DIRECTIONS FOR THIS TASK: Please collect every line below that contains the string "screenshot".

TASK MATERIAL:
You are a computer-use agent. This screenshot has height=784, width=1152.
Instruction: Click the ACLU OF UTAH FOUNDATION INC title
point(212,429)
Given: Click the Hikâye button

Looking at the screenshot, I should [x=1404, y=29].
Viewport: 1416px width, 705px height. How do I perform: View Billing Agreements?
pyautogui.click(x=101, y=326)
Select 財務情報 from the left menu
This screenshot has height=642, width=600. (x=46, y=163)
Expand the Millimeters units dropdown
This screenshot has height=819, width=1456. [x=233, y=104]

SOLUTION TO THIS PROBLEM:
You are a computer-use agent. This screenshot has height=784, width=1152.
Looking at the screenshot, I should [x=1404, y=29].
This screenshot has height=642, width=600. (x=46, y=163)
This screenshot has height=819, width=1456. [x=233, y=104]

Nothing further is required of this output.